• Exercise description:
In the entries below, find the line with "ALLE (167, 242)" and print exactly every line from there up to and including the line with "Kontaktirajte nas (97, 1889)", with no other lines.

• Provided material:
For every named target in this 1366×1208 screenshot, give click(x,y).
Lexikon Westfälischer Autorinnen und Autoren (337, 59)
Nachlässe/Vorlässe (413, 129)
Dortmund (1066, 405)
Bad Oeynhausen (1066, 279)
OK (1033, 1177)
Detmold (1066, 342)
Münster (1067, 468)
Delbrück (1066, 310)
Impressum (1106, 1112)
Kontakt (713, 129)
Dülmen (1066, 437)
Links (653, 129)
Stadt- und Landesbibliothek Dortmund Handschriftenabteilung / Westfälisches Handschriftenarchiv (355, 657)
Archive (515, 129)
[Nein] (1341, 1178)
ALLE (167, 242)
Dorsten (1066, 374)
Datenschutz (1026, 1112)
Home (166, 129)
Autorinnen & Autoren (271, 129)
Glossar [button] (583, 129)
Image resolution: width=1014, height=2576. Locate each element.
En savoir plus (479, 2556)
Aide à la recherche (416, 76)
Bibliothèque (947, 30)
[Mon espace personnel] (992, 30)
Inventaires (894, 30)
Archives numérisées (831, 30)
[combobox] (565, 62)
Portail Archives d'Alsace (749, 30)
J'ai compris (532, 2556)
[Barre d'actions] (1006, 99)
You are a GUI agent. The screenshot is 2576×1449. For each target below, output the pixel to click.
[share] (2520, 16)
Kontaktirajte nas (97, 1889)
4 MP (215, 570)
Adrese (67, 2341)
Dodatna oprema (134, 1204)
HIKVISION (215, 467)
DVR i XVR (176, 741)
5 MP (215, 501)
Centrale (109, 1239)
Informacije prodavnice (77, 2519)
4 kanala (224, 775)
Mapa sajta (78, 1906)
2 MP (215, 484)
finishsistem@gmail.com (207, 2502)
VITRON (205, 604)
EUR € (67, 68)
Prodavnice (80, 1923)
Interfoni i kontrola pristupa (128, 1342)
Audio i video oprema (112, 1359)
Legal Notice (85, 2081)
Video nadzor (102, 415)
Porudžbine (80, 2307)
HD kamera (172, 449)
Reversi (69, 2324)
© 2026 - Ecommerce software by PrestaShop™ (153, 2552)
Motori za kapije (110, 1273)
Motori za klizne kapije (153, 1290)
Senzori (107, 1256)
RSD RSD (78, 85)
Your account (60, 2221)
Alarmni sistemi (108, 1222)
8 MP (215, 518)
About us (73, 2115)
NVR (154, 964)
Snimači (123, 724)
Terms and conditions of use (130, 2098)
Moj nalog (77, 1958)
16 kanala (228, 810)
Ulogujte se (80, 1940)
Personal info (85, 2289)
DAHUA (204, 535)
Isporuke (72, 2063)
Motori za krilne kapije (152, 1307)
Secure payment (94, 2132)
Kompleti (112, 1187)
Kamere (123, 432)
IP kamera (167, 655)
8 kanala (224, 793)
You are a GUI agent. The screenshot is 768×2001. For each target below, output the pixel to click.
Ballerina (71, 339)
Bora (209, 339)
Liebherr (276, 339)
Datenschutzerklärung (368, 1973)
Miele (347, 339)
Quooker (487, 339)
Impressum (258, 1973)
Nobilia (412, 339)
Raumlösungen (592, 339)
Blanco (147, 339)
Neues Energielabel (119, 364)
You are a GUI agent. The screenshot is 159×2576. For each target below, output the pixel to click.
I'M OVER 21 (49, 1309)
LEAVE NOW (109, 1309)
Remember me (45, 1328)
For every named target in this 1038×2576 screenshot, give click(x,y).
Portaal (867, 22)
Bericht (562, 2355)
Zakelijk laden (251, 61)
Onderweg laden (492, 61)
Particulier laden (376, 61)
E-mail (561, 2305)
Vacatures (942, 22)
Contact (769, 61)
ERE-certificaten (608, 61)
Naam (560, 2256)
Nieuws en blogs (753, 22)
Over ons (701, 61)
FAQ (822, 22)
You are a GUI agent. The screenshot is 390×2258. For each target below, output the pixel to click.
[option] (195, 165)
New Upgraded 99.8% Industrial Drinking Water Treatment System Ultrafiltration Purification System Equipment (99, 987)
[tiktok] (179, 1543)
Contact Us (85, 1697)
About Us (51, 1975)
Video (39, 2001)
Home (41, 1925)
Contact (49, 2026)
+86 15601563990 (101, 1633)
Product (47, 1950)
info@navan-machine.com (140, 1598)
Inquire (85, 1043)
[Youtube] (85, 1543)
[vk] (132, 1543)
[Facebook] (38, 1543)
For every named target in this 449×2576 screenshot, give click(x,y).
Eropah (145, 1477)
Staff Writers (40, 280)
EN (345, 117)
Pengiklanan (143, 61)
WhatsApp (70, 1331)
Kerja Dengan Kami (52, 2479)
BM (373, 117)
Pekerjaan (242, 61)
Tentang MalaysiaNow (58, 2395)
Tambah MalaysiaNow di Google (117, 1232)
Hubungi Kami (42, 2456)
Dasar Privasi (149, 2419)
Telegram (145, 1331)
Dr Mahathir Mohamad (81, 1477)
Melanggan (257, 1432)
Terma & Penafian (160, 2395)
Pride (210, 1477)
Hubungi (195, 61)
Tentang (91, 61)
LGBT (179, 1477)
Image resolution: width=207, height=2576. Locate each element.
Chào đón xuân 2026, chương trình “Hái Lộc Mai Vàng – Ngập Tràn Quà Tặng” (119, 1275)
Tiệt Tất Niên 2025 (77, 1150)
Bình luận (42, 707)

• Reply to the task:
ALLE (167, 242)
Dorsten (1066, 374)
Datenschutz (1026, 1112)
Home (166, 129)
Autorinnen & Autoren (271, 129)
Glossar [button] (583, 129)
Image resolution: width=1014, height=2576. Locate each element.
En savoir plus (479, 2556)
Aide à la recherche (416, 76)
Bibliothèque (947, 30)
[Mon espace personnel] (992, 30)
Inventaires (894, 30)
Archives numérisées (831, 30)
[combobox] (565, 62)
Portail Archives d'Alsace (749, 30)
J'ai compris (532, 2556)
[Barre d'actions] (1006, 99)
You are a GUI agent. The screenshot is 2576×1449. For each target below, output the pixel to click.
[share] (2520, 16)
Kontaktirajte nas (97, 1889)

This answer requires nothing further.